Farmer Focus: Flea beetle levels low in direct drilled rapeseed

We have started spring drilling some beans into the remains of a cover crop grazed by sheep, about a month earlier than last year.

This is obviously good news and let’s hope the favourable weather continues to enable the crop to get up and away.

I gather pea and bean weevils are now resistant to pyrethroids, but I wouldn’t have sprayed for them anyway as I am extremely concerned about the predicted insect Armageddon and am determined to double my efforts to be part of the solution rather than the problem.

See also: How a Dorset farmer grows cost-effective cover crops

Not spraying has, counter-intuitively perhaps, had some good results here and a prime example is with beans and bruchid.

Flea beetle

For the past two years the majority of my beans going to my local co-operative store have been in the minority of those that have actually made it under the 5% infestation level, and we haven’t sprayed any insecticide.

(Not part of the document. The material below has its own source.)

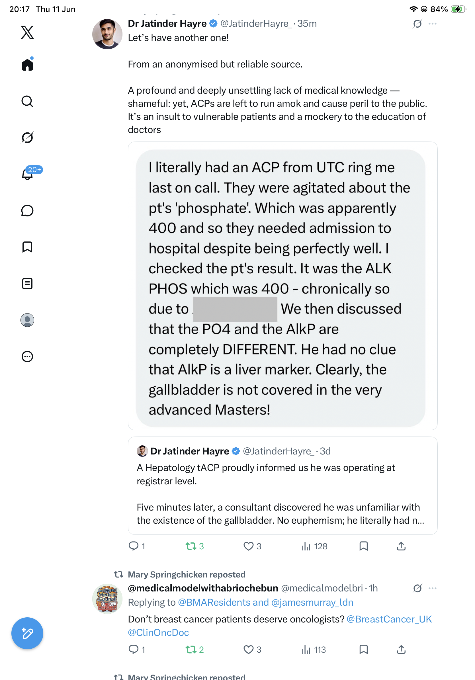Open Lists from the sidebar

However, this is on the back of not using any foliar insecticides for many years and, crucially perhaps, providing beneficial habitats including using countryside stewardship features, direct drilling and cover crops.

I have far too few answers about what is happening but the bruchid situation seems to indicate something is going right.

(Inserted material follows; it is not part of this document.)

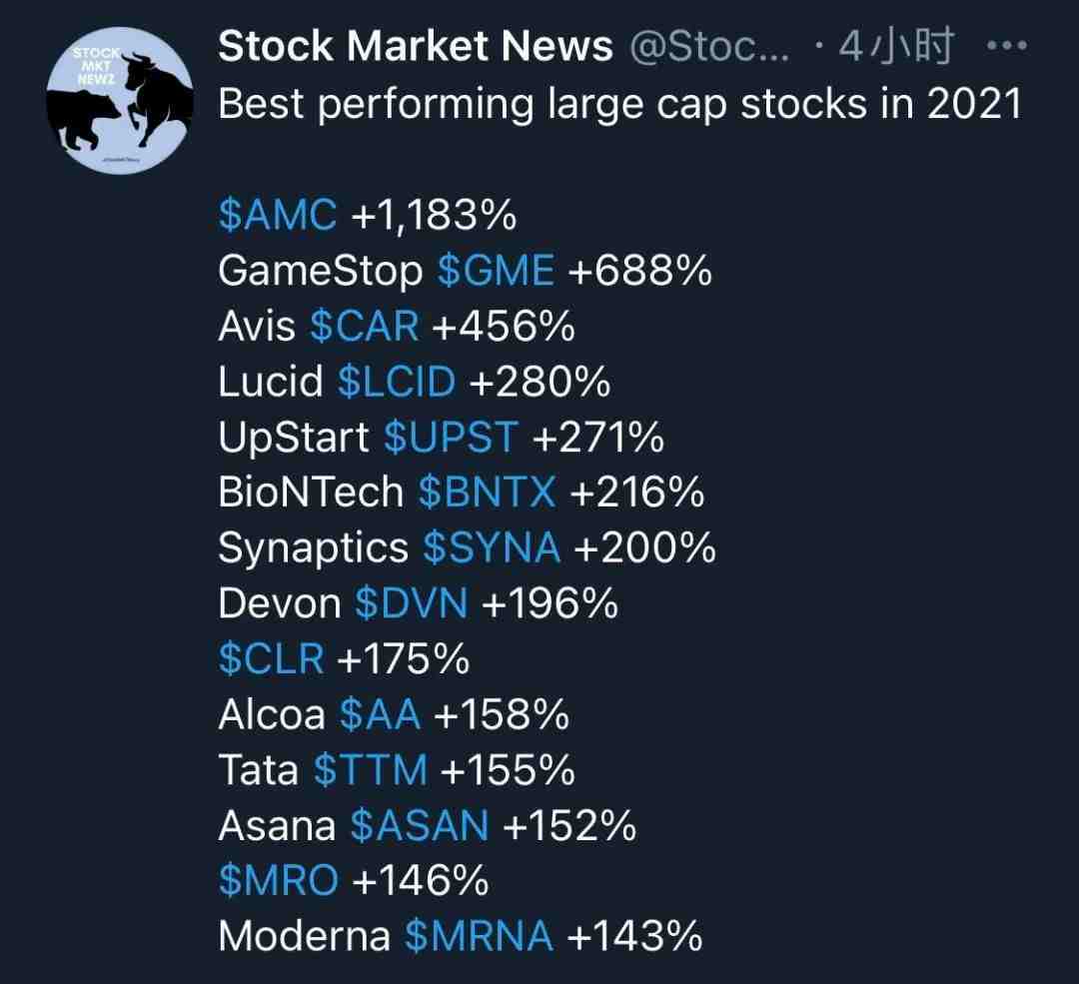The image size is (1079, 984).
Task: Open the @Stoc... handle link
Action: coord(709,46)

In addition, my agronomist has found hardly any cabbage stem flea beetle larvae in the direct-drilled oilseed rape but masses in the ploughed plots of our conservation agriculture trials.

I fully accept many growers don’t like, or have the situation for, direct drilling, but there seems to be plenty of research to show residue on the surface helps insects, so any technique that does that may help.

The way we have been growing crops has provided millions with abundant food for decades, but now the sprays aren’t working, our customers are against them and the environment is under pressure, so I can only see we will have to approach things very differently as soon as possible.


Andy Barr farms 700ha in Kent, including. 400ha of combinable crops that includes milling wheat and malting barley. He also grazes 800 Romney ewes and 40 Sussex cattle and the farm uses conservation agriculture methods.